*TO DO:*
Your output should consist solely of the lines from the one holding "You are a GUI" to the end of the records below, inclusive, reproduced exactly and free of pictures.

*DATA PROVIDED:*

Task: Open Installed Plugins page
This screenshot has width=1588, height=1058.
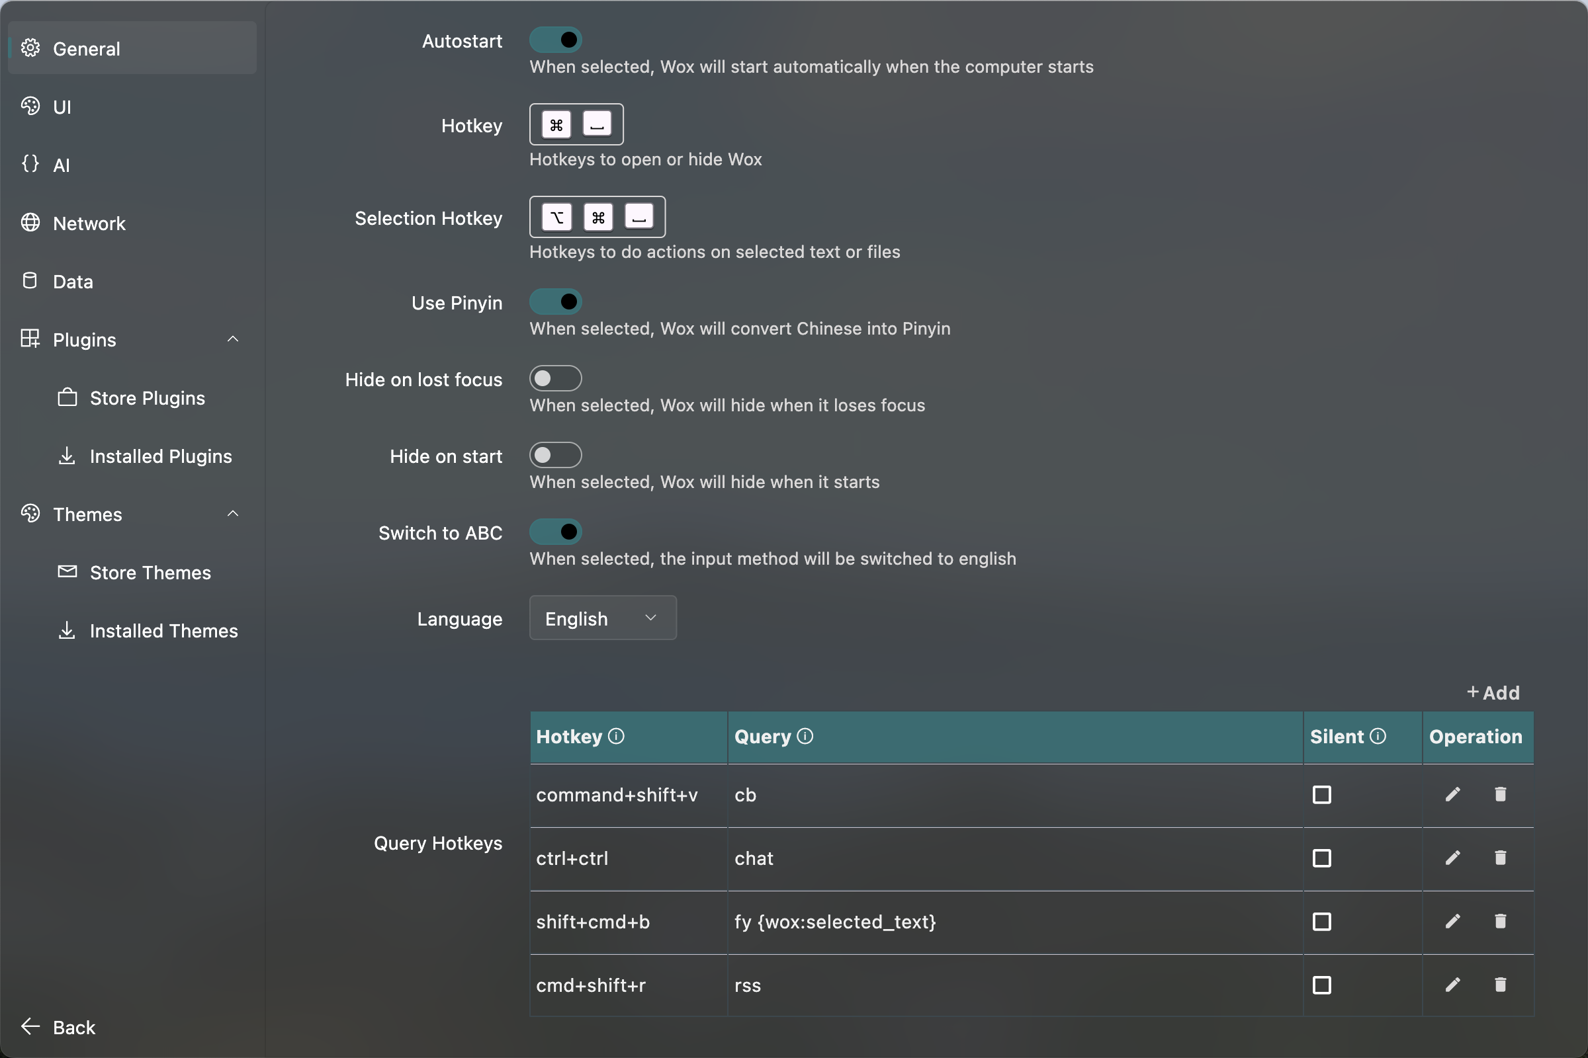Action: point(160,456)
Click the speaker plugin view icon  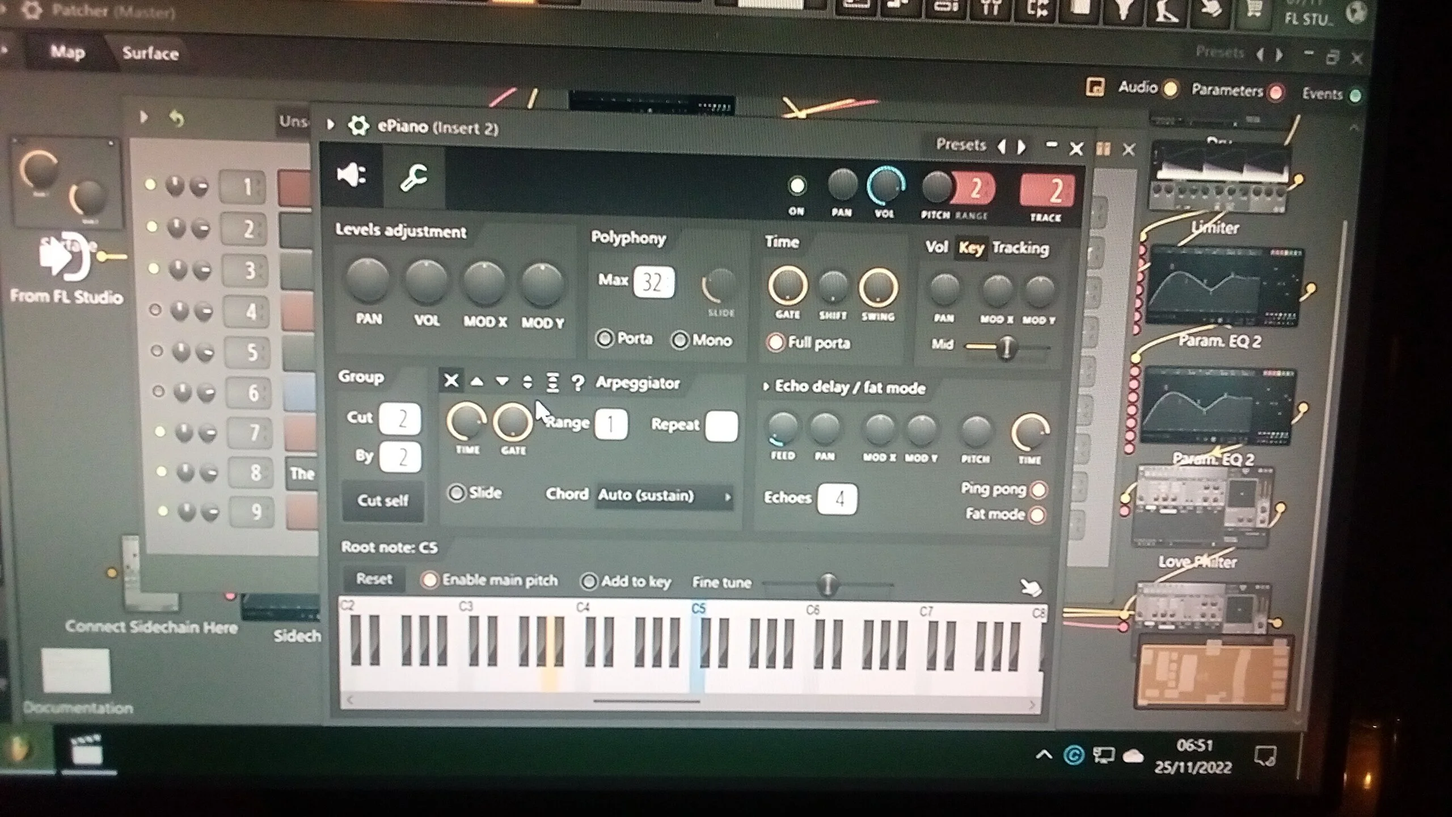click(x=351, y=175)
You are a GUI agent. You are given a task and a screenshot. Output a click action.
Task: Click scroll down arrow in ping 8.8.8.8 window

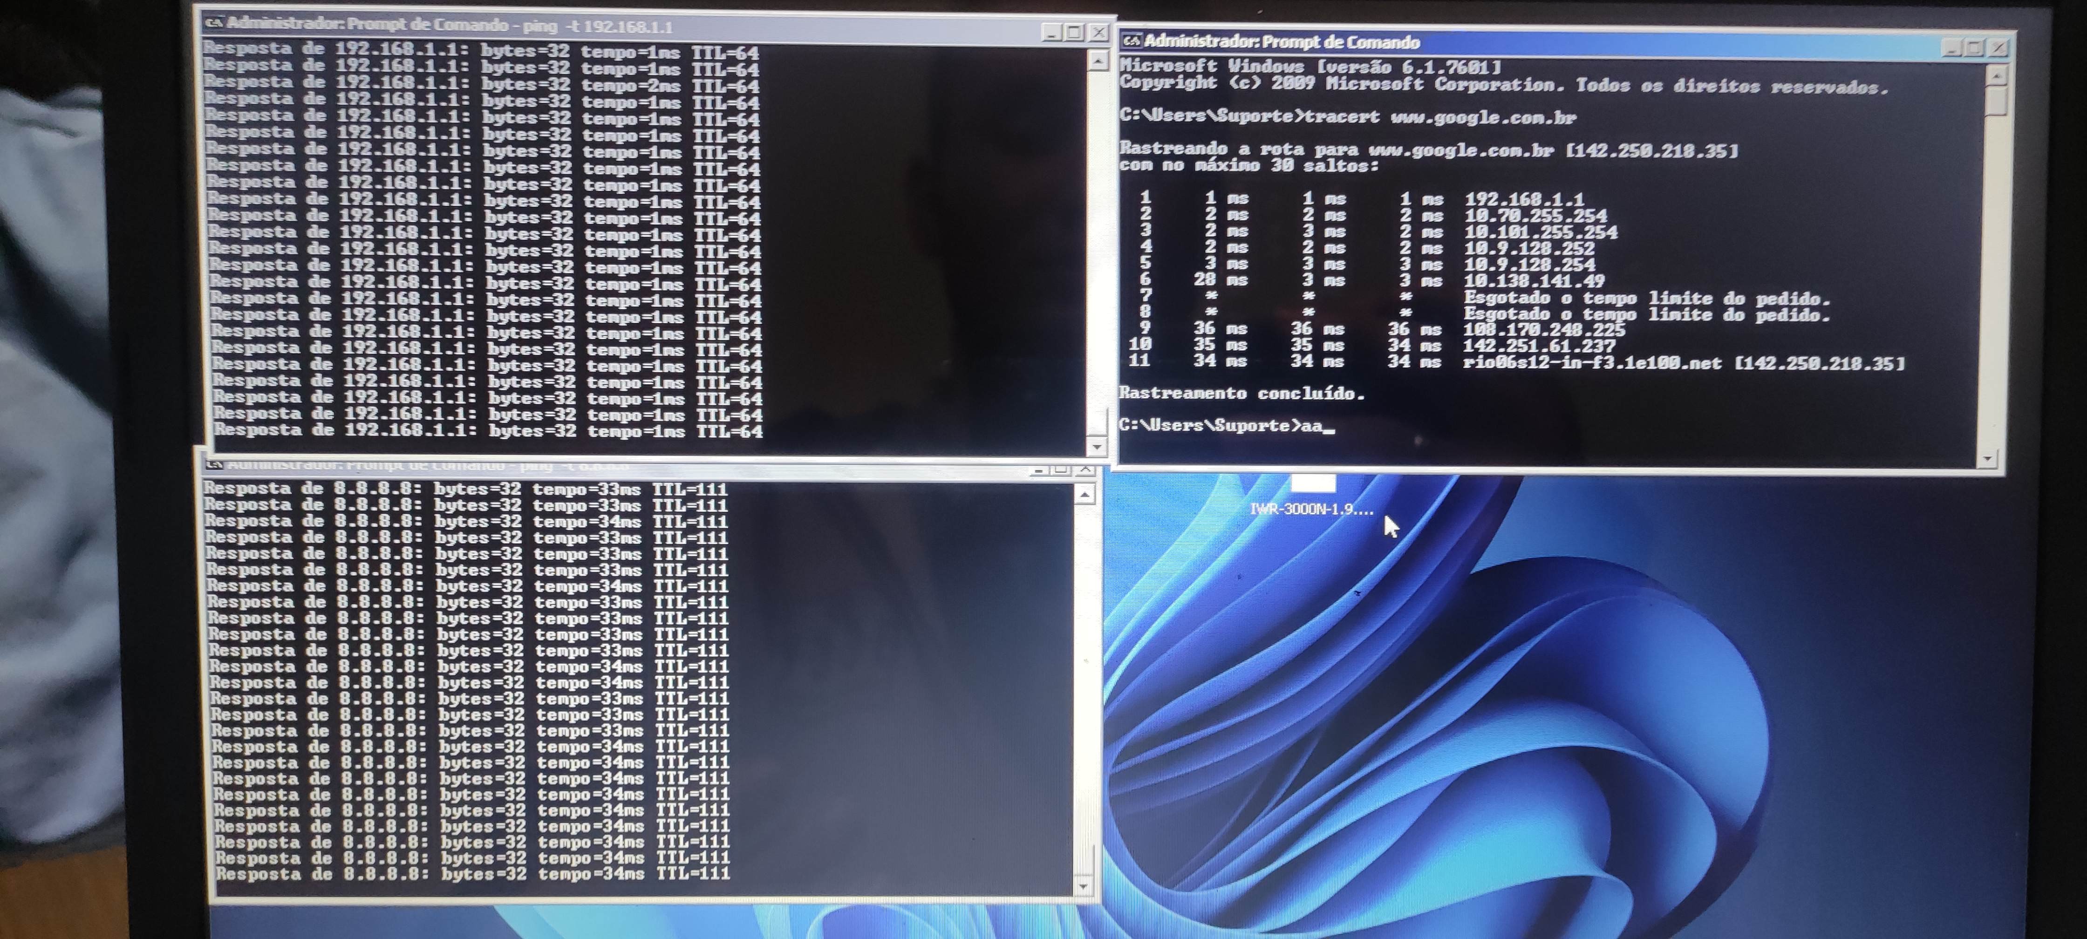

*OUTPUT FOR THIS EXERCISE:*
You are a GUI agent. You are given a task and a screenshot. Output a click action.
Task: Click scroll down arrow in ping 8.8.8.8 window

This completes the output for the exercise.